Performance piece at UNT Art Gallery explores effects of urban renewal

Wednesday, March 4, 2015 - 16:56
Category:

What: "Kyle deCamp: Urban Renewal": A multimedia performance piece by deCamp, who explores how her childhood neighborhood in Chicago was transformed by the urban renewal redevelopment program in the 1960s. deCamp is a performance artist and faculty member at Barnard/Columbia Theater Department and Movement Research in New York City.

When: 3 p.m.March 25 (Wednesday) and 6 p.m. March 26 (Thursday)

Where: UNT Art Gallery, 1201 W. Mulberry St. in Denton, on the first floor of the Art Building

Cost: Free

More: Both performances will be followed by a conversation with deCamp.
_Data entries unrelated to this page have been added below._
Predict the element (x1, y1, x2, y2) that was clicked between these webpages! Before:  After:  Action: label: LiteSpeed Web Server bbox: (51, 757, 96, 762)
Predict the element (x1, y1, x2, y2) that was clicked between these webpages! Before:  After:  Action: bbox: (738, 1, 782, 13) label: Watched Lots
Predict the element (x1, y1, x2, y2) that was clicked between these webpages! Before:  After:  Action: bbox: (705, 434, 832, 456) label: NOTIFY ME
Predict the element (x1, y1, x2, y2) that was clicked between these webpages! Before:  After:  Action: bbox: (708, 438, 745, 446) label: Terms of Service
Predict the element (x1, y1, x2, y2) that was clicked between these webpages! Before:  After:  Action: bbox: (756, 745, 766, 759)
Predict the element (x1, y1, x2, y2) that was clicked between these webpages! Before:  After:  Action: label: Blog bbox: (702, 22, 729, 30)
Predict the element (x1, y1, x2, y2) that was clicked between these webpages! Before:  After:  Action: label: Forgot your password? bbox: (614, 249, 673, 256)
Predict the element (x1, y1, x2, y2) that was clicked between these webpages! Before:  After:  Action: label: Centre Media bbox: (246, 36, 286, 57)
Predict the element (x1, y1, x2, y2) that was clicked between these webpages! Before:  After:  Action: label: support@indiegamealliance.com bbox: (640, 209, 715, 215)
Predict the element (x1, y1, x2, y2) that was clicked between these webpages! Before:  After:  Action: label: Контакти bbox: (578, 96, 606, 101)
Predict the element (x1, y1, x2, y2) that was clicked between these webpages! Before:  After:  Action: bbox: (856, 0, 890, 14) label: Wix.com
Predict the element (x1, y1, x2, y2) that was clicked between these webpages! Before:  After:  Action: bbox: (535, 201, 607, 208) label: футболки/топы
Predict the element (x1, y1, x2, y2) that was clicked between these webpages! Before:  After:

DENTON, Texas (UNT) -- Performance artist Kyle deCamp will explore intersections between individual lives and historical events in the multimedia piece "Urban Renewal, " which will be presented at the University of North Texas Art Gallery.

deCamp will perform the free one-hour show at 3 p.m.March 25 (Wednesday) and 6 p.m. March 26 (Thursday). The UNT Art Gallery, part of the College of Visual Arts and Design, is located on the first floor of the Art Building, 1201 W. Mulberry St. in Denton.

deCamp is an interdisciplinary performance artist. She is a faculty member at Barnard/Columbia Theater Department and Movement Research in New York City.

She grew up in the Chicago neighborhood of Hyde Park, which was part of the urban renewal programs that local and federal governments initiated after World War II to reshape the country's cities.

Her family's tiny row house was one of many homes on a block that was torn down in the 1960s. For 10 years, nothing was constructed on that empty lot.

In her performance, deCamp offers the perspective of a child as witness to the demolition of the block and the changes in her city. The multimedia work combines live performance with projected video, interweaving a timeline of world history that starts in 5,000 B.C. and collides with the child's narrative when the house is torn down.

"I am inviting the audience into a situation where we look at our individual lives in the contact of the world that we're living in," she said, "and how history and power impacts both those things."

deCamp's family moved from Chicago to Pittsburgh when she was 16. The script is based on her research into her memories of childhood perceptions of space and place. She would be weeping while simply writing a description of a window.

"I didn't realize how deeply impacting all of this was," she said. "Children are notoriously resilient. It wasn't until I was an adult when I thought it was an interesting topic to look back on."

deCamp, who now lives in New York City, has worked in dance and media. She is currently directing a multimedia ensemble production of "Madame Bovary" for Barnard/Columbia University and developing a new project about the progressive-era hospitals designed by her grandfather in New York City.